A former inmate at Perth Prison is waiting to hear if he will receive £2,500 compensation from prison authorities after claiming he was forced to inhabit a cramped cell with a smoker.
If successful in his action, Craig Guild, 35, of Dundee, could set a precedent for similar claims from former prisoners across Scotland.
Mr Guild contacted The Courier following a report released by David Strang, HM chief inspector of prisons for Scotland, in which he raised concerns over overcrowding in ‘B’ Hall at the Victorian-era Perth Prison.
Mr Guild said he believed he was the first person who has served time in Perth Prison to issue such a claim to the Scottish Prison Service (SPS).
He claims he should receive around £2,500 after being placed in a “cramped” single cell along with a smoker, despite prison staff knowing he was a non-smoker.

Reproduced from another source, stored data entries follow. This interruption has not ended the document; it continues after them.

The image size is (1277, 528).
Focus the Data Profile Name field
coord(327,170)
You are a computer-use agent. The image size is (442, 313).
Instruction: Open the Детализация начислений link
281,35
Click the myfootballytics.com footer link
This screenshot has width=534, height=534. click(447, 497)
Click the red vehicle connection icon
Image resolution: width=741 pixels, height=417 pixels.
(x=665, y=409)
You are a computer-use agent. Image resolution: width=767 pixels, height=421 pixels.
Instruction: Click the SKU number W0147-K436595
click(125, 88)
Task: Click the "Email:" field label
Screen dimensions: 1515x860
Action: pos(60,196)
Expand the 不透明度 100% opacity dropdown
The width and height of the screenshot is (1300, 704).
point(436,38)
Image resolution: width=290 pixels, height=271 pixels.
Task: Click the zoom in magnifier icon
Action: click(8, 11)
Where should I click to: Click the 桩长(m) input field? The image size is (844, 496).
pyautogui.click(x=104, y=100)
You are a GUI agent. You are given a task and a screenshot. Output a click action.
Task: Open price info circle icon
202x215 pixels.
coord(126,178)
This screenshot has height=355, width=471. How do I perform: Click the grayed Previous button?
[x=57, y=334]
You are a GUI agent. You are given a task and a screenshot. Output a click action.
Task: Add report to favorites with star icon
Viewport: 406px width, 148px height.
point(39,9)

The Dundee man is considering taking civil action through his solicitor who works for Tayside-based legal firm Thorntons against the SPS after speaking to a fellow former inmate who claimed he was given compensation for human rights breaches when he left prison.
Mr Guild was an inmate at Perth Prison from March 17 to August 1, 2014, when he served a sentence for theft and breach of bail conditions.
“It was really cramped in ‘B’ Hall,” he told The Courier.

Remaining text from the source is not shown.